According to the National Bank of Canada, only 7% of invested monies in Canada find their way into exchange traded funds (etfs).

That means 93% of monies invested by Canadians is still going into high fee mutual funds!  What a depressing start to the week.

To make matters worse, our mutual funds are among the most expensive on the planet with an average annual fee of 2.5%.  I know readers here know how damaging these fees are to the long term health of their retirement savings, but not enough Canadians have figured this out yet.

To compare, in the United States, the market share for etfs is 14% and growing rapidly.   Americans pay much less for mutual funds than we do here in Canada and they’re still deserting them much faster than we are.

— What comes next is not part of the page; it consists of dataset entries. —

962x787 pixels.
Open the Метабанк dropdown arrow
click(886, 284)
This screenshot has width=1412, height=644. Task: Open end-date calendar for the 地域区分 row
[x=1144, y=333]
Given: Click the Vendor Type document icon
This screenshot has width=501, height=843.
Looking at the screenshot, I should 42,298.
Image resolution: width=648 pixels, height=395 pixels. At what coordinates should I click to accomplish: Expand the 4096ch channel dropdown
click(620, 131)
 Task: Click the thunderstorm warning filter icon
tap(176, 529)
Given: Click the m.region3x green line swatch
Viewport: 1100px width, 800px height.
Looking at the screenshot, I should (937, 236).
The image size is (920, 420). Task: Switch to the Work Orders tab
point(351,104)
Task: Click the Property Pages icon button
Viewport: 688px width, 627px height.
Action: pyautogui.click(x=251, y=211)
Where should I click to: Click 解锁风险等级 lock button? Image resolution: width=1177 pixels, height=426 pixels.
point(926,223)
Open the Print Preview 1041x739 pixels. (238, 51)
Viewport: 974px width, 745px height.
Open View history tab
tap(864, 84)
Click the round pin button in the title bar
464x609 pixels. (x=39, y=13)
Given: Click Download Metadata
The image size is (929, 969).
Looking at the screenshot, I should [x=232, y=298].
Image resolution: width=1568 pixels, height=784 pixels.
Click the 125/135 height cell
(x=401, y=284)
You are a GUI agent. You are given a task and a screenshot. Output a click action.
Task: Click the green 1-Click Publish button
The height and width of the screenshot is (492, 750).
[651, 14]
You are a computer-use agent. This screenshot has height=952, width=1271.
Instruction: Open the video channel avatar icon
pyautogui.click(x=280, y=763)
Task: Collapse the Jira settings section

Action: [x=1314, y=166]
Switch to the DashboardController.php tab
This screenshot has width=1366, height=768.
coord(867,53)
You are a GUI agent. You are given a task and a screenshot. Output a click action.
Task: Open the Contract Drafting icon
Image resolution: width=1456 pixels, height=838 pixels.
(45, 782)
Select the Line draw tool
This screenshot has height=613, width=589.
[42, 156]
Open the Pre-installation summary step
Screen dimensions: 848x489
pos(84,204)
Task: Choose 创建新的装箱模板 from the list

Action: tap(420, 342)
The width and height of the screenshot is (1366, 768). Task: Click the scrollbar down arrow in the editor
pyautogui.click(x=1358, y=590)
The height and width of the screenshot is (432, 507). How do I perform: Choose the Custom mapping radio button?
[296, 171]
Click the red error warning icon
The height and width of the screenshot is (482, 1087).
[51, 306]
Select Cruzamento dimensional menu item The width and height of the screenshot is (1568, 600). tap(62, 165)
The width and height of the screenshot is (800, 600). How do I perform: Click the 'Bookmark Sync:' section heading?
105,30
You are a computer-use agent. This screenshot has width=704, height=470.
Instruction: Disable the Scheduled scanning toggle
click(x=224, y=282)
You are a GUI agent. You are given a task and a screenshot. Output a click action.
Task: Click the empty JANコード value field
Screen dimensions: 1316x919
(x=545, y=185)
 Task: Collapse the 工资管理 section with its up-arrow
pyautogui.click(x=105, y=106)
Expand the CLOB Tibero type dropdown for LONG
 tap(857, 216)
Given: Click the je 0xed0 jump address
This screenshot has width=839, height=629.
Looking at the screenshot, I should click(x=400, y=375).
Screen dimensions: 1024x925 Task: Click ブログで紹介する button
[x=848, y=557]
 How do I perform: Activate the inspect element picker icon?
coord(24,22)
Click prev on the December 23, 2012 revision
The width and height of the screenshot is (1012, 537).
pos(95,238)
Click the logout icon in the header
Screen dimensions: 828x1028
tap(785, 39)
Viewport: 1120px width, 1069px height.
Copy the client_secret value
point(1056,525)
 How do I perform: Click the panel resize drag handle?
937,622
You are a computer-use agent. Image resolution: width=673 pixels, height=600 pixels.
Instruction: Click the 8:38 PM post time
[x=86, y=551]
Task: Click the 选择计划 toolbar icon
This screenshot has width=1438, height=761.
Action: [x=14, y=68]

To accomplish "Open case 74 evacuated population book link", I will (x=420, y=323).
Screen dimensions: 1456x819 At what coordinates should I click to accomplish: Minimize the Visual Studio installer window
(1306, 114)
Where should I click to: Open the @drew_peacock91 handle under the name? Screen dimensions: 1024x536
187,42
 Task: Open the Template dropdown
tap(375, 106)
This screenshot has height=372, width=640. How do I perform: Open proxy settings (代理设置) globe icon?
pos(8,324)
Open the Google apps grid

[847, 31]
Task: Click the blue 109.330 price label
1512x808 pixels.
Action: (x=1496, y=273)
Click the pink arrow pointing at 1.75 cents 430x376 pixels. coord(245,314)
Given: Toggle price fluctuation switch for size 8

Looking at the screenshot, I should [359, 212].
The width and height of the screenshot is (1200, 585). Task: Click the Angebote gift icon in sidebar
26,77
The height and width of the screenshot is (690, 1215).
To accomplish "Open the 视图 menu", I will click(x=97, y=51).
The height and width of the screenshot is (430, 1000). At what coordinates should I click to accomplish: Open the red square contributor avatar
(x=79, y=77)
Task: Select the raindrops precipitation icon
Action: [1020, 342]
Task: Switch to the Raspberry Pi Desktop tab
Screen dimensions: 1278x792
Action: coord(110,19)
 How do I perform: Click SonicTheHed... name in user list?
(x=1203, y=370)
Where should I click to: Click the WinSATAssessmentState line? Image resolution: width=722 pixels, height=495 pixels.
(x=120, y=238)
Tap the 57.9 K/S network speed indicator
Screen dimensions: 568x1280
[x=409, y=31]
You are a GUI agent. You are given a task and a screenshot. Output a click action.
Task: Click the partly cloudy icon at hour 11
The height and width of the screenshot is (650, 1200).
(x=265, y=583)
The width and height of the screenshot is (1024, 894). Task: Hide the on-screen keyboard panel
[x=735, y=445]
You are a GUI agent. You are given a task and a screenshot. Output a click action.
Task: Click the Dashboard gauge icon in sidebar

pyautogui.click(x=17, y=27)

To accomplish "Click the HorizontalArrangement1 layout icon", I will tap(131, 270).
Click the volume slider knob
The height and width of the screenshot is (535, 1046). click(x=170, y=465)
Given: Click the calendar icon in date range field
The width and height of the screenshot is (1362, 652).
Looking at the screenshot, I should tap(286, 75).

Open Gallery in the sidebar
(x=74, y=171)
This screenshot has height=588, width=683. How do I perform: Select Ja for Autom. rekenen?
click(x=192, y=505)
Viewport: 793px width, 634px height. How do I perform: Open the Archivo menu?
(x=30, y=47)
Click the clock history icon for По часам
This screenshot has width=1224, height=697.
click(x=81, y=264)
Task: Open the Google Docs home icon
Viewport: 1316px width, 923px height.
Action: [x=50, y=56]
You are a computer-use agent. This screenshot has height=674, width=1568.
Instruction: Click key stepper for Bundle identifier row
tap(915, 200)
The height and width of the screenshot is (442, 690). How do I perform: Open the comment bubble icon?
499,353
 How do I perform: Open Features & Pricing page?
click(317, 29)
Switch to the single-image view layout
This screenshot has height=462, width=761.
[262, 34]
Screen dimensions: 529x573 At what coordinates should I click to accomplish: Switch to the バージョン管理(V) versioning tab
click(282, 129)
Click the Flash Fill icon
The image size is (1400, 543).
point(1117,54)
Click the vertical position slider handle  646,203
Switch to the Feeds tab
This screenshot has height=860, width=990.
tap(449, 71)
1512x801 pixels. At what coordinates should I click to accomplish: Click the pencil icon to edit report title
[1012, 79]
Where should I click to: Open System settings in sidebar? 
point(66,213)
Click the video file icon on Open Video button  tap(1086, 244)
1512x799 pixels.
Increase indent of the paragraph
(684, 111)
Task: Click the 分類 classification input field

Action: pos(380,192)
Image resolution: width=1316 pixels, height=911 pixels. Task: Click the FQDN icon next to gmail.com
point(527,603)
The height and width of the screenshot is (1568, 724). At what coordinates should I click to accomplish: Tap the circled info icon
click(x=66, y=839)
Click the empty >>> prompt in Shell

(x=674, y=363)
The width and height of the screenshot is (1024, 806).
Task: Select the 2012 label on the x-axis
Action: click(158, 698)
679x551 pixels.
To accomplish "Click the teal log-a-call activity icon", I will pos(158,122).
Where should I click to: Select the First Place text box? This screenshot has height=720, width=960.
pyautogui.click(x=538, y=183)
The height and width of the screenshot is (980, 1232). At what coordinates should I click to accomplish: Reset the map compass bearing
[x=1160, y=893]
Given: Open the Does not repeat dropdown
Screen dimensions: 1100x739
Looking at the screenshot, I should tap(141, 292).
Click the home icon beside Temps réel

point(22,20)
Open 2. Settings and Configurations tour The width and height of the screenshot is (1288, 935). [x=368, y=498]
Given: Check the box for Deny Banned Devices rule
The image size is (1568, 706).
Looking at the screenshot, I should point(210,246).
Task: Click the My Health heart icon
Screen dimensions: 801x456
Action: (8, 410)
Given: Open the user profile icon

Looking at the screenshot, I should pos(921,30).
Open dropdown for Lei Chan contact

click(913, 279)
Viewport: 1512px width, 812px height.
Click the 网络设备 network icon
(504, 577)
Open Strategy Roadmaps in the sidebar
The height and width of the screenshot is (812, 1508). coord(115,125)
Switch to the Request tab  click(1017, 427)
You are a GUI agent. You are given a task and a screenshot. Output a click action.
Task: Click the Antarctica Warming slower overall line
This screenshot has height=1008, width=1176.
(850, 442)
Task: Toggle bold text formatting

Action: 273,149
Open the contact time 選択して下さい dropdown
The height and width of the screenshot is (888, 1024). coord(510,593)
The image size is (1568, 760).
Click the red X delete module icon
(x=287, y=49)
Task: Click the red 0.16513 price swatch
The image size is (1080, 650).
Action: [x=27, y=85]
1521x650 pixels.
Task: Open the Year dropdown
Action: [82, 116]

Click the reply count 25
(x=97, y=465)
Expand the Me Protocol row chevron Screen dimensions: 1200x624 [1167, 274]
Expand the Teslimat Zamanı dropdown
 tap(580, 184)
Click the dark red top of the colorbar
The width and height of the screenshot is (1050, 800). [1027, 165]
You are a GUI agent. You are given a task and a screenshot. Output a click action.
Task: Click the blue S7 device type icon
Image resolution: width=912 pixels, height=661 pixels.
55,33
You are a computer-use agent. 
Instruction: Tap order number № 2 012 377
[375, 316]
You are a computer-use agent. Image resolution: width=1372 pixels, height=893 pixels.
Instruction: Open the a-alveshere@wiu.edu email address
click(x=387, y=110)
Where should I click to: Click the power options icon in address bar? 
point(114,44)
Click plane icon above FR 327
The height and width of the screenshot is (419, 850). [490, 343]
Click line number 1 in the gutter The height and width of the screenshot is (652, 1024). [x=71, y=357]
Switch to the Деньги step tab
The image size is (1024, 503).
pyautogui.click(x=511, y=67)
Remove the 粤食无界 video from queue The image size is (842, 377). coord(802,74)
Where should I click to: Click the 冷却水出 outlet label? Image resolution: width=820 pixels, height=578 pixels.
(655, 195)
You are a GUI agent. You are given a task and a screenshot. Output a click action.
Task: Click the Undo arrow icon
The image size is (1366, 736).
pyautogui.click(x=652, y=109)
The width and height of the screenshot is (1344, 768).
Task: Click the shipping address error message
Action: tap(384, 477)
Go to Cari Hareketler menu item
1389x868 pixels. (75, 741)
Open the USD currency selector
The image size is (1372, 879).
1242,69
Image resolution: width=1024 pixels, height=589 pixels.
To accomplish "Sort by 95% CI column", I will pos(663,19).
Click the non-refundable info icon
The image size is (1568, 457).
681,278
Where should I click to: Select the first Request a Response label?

So why are Canadians so unconcerned about high fees?  Over and over research tells us that high fees damage returns more than any other factor.  Are Canadians just more gullible to the investment advisor’s smile and hand shake?  Are we too polite to question these fees?   Let’s hope we can get the message out to as many Canadians as possible, especially young people who have the most to lose from high fees and lousy returns.

New ETFs are really mutual funds with a twist.

Unfortunately, the smart men and women on Bay and Wall Street are starting to figure out that the old mutual fund model is in trouble.  So they’ve started creating new products that they call etfs but  act similar to mutual funds, albeit with lower fees   So now we have sector specific etfs, low volitility etfs, covered call etfs, put write etfs, equal weight etfs, long/short etfs, leverage etfs, bull/bear etfs, guru etfs, commodity etfs, etc.  The list never ends.

On the positive side, these new etfs typically have annual fees of 0.65% or less, which is much better than the average 2.5% mutual fund fee. However, the 0.65% is still much higher than the 0.05% fee for Vanguard Canada’s VCN and I haven’t seen any proof that they new funds will do any better or worse than the low cost funds they are meant to replace.

They are also confusing and may push naive investors into the arms of investment advisors who are only too happy to offer advice and guidance to calm our nervous fellow Canadians.  And the cost of this advice? Roughly a 1% annual fee.  Ouch!

0.65% for the etfs, 1% for the advisor and  we’re almost back to the same fee structure as the old mutual fund model.

We all know a better alternative.  Follow a simple DIY strategy of buying a few low cost etfs and keep more of your money.